- **Text excerpt**:
Pleasing Christ

2 Timothy 1
15 You are aware that all who are in Asia turned away from me, among whom are Phygelus and Hermogenes. 16 May the Lord grant mercy to the household of Onesiphorus, for he often refreshed me and was not ashamed of my chains, 17 but when he arrived in Rome he searched for me earnestly and found me— 18 may the Lord grant him to find mercy from the Lord on that day!—and you well know all the service he rendered at Ephesus.

Paul, the great apostle and writer of much of the New Testament, the man who played a major role in the spread of the church, through the gospel, the man whom the men in our church are studying right now on Wednesday nights, studying his God-given leadership attributes in an effort to be better leaders ourselves, this man Paul begins now to tell of a sad story of abandonment.

Though he preached powerful truth, though he was relentless in his love for others, many, and perhaps even most, decided to walk away from him later in his life, many for a false gospel, a more palatable gospel. It seems that for most who turned away, it was not about leaving Paul, but leaving the truths that Paul preached. It was not like leaving one gospel-centered church and going to another, like we may see commonly today; in this case it was turning from Christ.

Where was this happening? Well from our passage today it was happening in Asia. This area would have have been a large part of modern day Turkey, at least the western part of Turkey.

Paul says, in writing to Timothy, “You are aware.” Paul wasn’t sharing anything new with Timothy, but was reminding him of what had happened to him regarding the turning away from the gospel. Now remember that this letter is one of encouraging Timothy to do what? To stand, to persevere, to keep focused on the gospel. Listen to ways Paul does this in this book.

2 Timothy 1
8 Therefore do not be ashamed of the testimony about our Lord,
13 Follow the pattern of the sound words that you have heard from me, in the faith and love that are in Christ Jesus. 14 By the Holy Spirit who dwells within us, guard the good deposit entrusted to you.

2 Timothy 2
15 Do your best to present yourself to God as one approved, a worker who has no need to be ashamed, rightly handling the word of truth.

2 Timothy 3
14 But as for you, continue in what you have learned and have firmly believed, knowing from whom you learned it

2 Timothy 4
2 preach the word; be ready in season and out of season; reprove, rebuke, and exhort, with complete patience and teaching.
5 As for you, always be sober-minded, endure suffering, do the work of an evangelist, fulfill your ministry.

And so Paul is reminding Timothy that some have and some will continue to turn away, so don’t be surprised by it, just be faithful.

We can be such people pleasers that we will allow our thoughts and our actions to quickly conform to what others think of us. We can be so tossed to and fro by what other people think. We sometimes overanalyze everything to the point of basing what we will do on how others will react. That is a dangerous kind of living. That is living not for Christ and the truths of His Word but living on the whims of other people. I say ‘we’ because I am guilty too.

- **Exercise data**:
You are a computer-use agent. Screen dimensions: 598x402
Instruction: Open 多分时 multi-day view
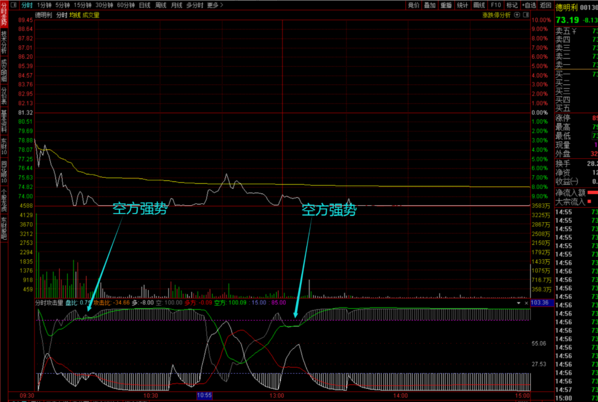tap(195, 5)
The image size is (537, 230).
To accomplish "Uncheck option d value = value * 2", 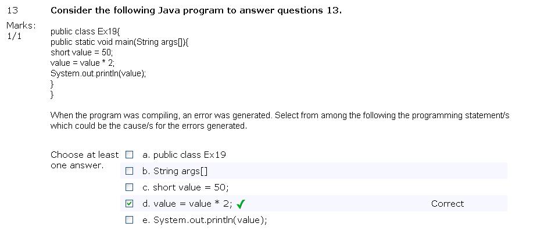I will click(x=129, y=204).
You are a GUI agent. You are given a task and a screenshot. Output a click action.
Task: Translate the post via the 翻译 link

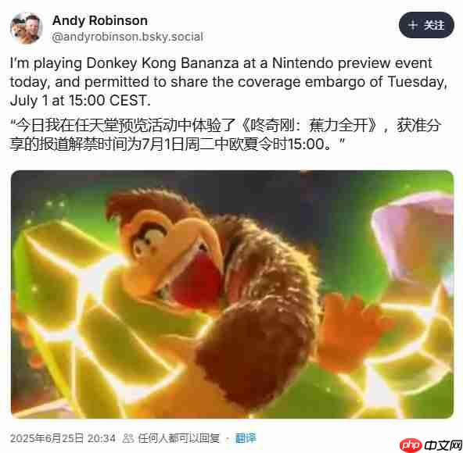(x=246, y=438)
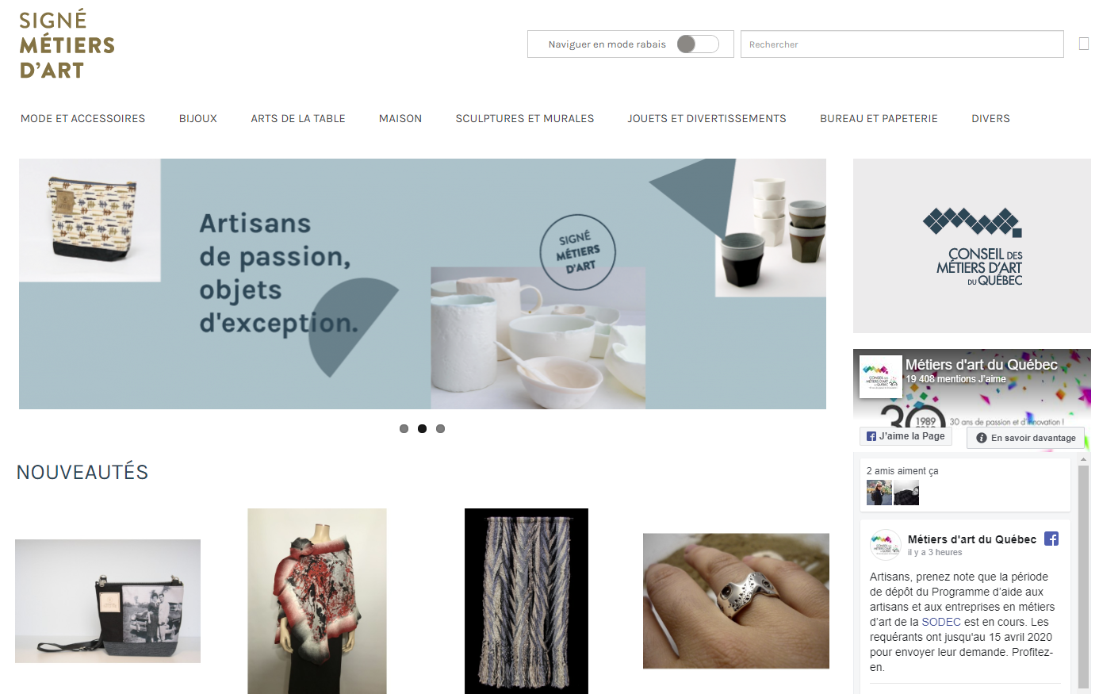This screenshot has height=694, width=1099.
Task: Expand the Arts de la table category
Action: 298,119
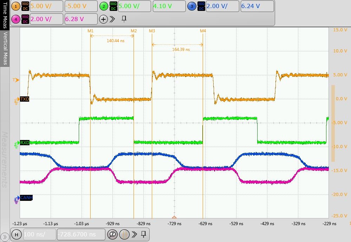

- **What you will do**:
1. Set down everything in the "Pleasing Christ" text above from "2 Timothy 2" down to "just be faithful.", with no changes.
2. In the "Pleasing Christ" text, which modern-day country's territory does the Asia of the passage correspond to?

- **Outputs by task**:
1.
2 Timothy 2
15 Do your best to present yourself to God as one approved, a worker who has no need to be ashamed, rightly handling the word of truth.

2 Timothy 3
14 But as for you, continue in what you have learned and have firmly believed, knowing from whom you learned it

2 Timothy 4
2 preach the word; be ready in season and out of season; reprove, rebuke, and exhort, with complete patience and teaching.
5 As for you, always be sober-minded, endure suffering, do the work of an evangelist, fulfill your ministry.

And so Paul is reminding Timothy that some have and some will continue to turn away, so don’t be surprised by it, just be faithful.

2. A large part of modern-day Turkey, at least its western part.